June 21, 2011

Crossing Hopiland in 3D

Hopi Students To Experience Tutuveni and Tribal History in 3DHopi high school students will get to see Tutuveni or “newspaper rock”—a petroglyph site on Navajo Nation land that is sacred to the Hopi—in three dimensions from their classroom tomorrow.

On June 22, Wesley Bernardini, archaeologist and associate professor and chair of the Department of Sociology at the University of Redlands, will demonstrate 3D educational modules he developed in collaboration with The Redlands Institute.

The “video game-like presentation that is being introduced as a way to pass Hopi tradition and experience of the pre-contact Arizona landscape to high school students,” states a press release announcing the demonstration.
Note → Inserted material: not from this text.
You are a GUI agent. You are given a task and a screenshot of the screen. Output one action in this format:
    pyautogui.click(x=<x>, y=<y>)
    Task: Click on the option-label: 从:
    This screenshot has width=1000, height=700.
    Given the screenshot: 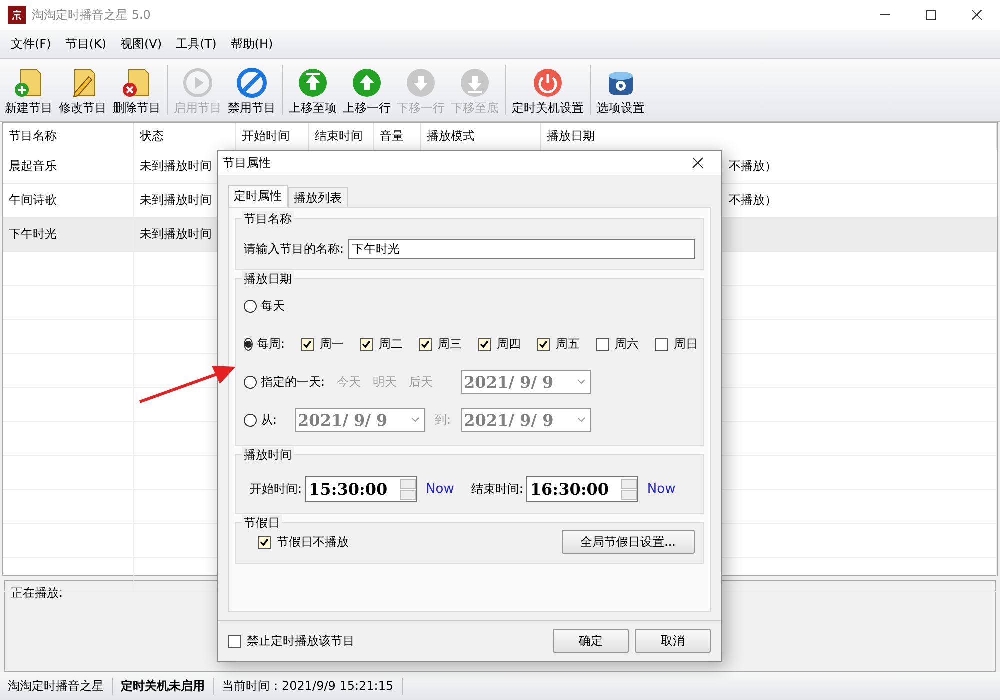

“The digitally-rendered landscapes allow students to virtually fly through space and time between villages and prominent landforms through line-of-sight analyses that help visualize the migration pathways that brought clans to the Hopi mesas from 1200 A.D. to present times.”
Comment:  I don't know if this article is referring to the Newspaper Rock in southern Utah--the one I named my blog after. Or a similar "newspaper rock" elsewhere.

I also didn't realize "tutuveni" means "newspaper rock," as this article seems to indicate. Tutuveni was the name of the Hopi newspaper I subscribed to for several years.

For more on the subject, see Hopi Tutuveni Closes.

Below:  Second Mesa on the Hopi reservation.

1 comment:

Rob said...

For more on the subject, see:

http://indiancountrytodaymedianetwork.com/2011/08/new-software-brings-hopi-history-to-life/

New Software Brings Hopi History to Life

Rather than write a book about ancestral Hopi villages and migration patterns, associate professor of anthropology and sociology at the University of Redlands Wes Bernardini has been working with the university and the Hopi Cultural Preservation Office on mapping software letting users travel through 3D reconstructions of 32 Hopi villages.

Esri’s ArcGIS Explorer software is an interactive tool allowing users to explore Hopi villages that used to stretch from what would eventually become Colorado, New Mexico and Arizona south to Central America.